## [ASSIGNED TASK]
Would you copy all lines in the data that contain the word "Enable"?

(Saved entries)
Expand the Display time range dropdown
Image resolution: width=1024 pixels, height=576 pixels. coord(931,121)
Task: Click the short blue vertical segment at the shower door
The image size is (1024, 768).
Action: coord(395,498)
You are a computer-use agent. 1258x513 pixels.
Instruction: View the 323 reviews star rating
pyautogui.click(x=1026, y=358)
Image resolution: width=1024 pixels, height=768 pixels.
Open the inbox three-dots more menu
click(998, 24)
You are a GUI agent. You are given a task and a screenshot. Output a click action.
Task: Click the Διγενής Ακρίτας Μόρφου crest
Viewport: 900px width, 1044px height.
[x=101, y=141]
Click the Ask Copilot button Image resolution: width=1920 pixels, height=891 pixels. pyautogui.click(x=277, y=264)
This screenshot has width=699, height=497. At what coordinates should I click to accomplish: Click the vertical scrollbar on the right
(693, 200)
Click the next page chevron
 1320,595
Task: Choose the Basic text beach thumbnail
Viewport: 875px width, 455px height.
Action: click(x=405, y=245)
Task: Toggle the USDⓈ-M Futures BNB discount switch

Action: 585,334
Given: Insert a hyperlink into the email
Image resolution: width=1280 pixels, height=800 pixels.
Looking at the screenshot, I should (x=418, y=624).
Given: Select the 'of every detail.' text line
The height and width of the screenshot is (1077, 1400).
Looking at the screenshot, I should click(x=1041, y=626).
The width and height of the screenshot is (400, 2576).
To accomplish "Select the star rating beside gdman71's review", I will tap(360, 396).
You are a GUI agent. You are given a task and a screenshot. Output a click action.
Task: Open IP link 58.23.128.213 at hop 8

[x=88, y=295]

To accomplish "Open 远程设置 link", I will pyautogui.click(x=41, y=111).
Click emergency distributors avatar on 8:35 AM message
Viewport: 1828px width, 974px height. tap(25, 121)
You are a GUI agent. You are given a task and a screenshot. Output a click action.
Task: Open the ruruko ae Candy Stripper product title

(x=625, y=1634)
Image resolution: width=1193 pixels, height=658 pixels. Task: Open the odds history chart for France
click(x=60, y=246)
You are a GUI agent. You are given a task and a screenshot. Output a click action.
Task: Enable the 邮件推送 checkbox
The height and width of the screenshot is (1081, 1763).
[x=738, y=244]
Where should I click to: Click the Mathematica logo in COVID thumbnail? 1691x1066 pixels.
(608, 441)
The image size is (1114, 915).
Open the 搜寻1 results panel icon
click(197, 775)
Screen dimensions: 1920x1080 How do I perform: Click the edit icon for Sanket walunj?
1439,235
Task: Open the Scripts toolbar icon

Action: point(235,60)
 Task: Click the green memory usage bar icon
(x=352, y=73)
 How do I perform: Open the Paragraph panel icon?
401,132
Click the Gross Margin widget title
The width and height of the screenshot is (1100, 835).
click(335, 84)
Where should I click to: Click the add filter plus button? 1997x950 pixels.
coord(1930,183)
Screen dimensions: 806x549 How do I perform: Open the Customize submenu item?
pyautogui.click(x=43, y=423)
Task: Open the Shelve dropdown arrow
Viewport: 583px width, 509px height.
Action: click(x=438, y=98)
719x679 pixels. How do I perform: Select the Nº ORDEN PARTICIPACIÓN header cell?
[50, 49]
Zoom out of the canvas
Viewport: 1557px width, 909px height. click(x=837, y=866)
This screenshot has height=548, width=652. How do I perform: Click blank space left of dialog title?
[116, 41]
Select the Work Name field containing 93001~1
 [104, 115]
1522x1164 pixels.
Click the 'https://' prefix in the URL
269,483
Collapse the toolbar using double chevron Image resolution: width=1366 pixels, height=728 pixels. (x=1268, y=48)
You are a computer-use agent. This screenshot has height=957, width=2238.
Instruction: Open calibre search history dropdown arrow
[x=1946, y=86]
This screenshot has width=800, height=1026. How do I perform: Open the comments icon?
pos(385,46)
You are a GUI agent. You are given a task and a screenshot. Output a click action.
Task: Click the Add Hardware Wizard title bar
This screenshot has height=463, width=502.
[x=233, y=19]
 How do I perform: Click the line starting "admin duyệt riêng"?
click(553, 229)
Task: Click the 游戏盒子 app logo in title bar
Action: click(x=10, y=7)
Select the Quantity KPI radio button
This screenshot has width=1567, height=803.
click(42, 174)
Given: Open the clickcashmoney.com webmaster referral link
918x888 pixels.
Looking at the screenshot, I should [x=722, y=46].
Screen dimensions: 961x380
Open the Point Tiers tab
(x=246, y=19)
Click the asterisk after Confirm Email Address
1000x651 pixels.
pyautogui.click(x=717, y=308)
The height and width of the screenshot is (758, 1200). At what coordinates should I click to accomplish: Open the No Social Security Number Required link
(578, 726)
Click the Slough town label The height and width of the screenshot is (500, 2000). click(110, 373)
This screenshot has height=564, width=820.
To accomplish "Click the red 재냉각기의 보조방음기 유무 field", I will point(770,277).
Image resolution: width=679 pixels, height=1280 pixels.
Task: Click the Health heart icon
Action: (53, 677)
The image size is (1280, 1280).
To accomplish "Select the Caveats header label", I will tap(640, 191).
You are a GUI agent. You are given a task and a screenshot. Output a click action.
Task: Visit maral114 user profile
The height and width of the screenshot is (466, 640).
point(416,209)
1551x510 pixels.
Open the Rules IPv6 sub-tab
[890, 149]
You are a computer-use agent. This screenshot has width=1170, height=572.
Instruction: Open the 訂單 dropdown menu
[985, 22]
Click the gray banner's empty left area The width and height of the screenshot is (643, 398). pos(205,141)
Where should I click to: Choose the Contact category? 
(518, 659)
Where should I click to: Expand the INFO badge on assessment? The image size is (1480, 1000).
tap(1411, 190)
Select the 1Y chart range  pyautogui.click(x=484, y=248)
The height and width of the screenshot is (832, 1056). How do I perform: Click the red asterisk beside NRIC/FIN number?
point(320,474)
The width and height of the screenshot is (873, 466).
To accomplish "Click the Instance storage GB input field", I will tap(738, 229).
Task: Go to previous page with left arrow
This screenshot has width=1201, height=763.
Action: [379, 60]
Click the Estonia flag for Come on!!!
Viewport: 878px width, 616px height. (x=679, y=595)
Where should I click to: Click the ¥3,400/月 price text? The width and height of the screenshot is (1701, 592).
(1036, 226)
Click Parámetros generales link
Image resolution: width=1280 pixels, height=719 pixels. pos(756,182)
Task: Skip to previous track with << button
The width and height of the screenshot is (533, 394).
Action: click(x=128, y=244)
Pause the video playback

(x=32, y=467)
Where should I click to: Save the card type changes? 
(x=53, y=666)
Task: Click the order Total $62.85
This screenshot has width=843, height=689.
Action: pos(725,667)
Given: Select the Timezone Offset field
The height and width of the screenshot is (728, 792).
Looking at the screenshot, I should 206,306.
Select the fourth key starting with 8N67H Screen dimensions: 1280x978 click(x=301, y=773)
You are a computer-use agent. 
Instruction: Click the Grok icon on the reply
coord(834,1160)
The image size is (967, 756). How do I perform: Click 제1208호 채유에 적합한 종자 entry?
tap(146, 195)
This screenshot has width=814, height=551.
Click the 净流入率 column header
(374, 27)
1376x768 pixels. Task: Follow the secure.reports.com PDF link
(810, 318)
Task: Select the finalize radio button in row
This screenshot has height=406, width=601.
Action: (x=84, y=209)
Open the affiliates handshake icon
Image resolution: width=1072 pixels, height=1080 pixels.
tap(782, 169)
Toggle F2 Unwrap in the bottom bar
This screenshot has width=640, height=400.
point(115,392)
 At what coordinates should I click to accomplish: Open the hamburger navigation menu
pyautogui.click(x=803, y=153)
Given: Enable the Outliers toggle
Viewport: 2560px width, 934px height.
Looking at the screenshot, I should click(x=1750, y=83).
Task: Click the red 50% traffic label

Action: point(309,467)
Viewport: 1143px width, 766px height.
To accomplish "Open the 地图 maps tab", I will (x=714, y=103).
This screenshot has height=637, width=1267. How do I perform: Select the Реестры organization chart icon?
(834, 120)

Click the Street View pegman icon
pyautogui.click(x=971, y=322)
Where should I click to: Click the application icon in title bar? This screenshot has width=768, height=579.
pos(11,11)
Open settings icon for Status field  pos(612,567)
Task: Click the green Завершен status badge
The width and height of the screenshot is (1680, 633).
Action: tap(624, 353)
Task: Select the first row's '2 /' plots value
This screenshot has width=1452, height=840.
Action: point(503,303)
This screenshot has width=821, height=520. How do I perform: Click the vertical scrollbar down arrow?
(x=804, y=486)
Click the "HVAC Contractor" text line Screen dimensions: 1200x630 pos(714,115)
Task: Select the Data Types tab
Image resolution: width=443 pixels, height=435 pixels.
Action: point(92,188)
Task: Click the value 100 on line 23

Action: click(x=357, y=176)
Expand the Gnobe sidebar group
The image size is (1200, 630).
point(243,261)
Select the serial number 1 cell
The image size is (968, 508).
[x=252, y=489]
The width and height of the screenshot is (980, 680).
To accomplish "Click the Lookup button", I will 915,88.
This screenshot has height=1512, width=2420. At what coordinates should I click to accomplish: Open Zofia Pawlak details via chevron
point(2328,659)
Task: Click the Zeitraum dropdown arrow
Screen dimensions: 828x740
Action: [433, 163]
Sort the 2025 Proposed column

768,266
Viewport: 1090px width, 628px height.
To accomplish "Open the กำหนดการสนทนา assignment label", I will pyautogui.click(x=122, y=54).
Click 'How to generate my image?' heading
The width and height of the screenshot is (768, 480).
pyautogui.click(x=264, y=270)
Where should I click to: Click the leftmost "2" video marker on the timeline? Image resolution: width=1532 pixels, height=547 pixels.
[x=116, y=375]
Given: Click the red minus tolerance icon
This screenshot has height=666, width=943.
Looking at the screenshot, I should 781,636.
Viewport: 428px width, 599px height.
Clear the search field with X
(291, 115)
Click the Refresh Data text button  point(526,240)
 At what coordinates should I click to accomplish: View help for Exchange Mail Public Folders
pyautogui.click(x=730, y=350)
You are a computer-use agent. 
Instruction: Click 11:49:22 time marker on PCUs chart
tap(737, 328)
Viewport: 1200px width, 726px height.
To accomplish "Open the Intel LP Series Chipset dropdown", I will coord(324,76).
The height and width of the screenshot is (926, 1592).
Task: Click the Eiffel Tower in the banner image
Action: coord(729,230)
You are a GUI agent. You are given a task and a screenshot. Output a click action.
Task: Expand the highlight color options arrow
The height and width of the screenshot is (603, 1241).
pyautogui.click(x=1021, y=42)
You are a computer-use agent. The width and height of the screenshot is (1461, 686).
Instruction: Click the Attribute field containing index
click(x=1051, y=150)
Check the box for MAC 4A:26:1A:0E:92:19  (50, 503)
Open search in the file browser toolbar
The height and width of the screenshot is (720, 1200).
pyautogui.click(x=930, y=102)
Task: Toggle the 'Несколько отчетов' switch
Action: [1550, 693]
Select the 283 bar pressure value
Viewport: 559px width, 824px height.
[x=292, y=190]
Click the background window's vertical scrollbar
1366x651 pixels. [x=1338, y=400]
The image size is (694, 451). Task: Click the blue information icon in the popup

## [COMPLETED TASK]
Task: Enable the 邮件推送 checkbox
Given: Enable the Outliers toggle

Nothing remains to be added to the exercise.